━━━━━ Provided passage

Analysis of Integral Management

This is a post in my organizing “between and beyond” series. Other posts are here. The purpose of this post is to explore the history and key assumptions of Integral Management, which is an alternative management model developed by Lasse Ramquist and Mats Eriksson. The analysis is summarized here.

Background
My first encounter with Integral Management was in 2008. The organization in which I worked as a consultant used the model. I received a ‘Mission of The Year Award’ for this work in 2010. I have been using the model ever since.

History
The development of Integral Management started in the early 1980s. The model and its development is described at length in the book Manöverbarhet (2000)1 in Swedish. Integral Management (2009)2 is a shorter English version of the book. Integral Management has grown out of an inquiry into what it takes to make a company come together as one team. This is also why Ramquist & Eriksson call their model Integral Management. Integral means here that something is whole, complete, and fully functioning.3 During the development, Ramquist & Eriksson asked the same questions over and over again: What works? What makes people tick? What makes people come together and stay together in a common effort?

━━━━━━━━━━
━━━━━ Dataset section

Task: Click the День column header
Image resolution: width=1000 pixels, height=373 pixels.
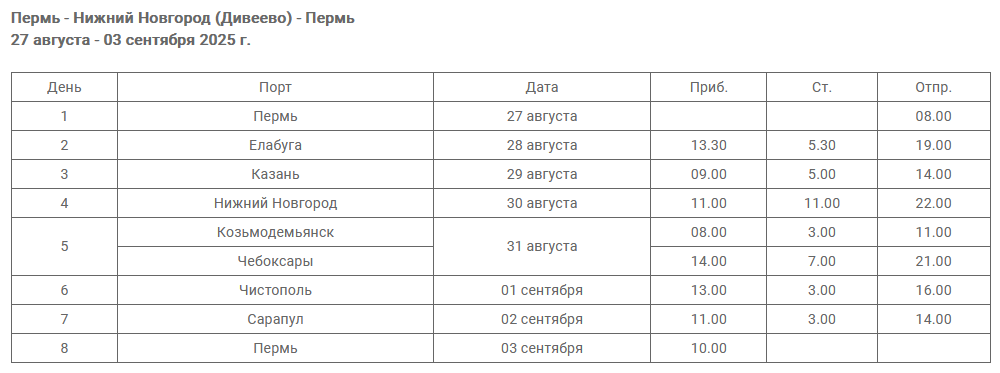Action: 64,87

━━━━━━━━━━

> **Stated goal 1**:
Answer these questions using the Integral Management analysis:
(a) Who developed Integral Management?
(b) In what year did the writer first come across the model?
(c) What is the title of the Swedish book that describes the model at length?
> **Stated goal 2**:
Reproduce word for word the part of the Integral Management analysis from "This is a post" to "is summarized here.".

> **Right answer 1**:
(a) Lasse Ramquist and Mats Eriksson
(b) 2008
(c) Manöverbarhet

> **Right answer 2**:
This is a post in my organizing “between and beyond” series. Other posts are here. The purpose of this post is to explore the history and key assumptions of Integral Management, which is an alternative management model developed by Lasse Ramquist and Mats Eriksson. The analysis is summarized here.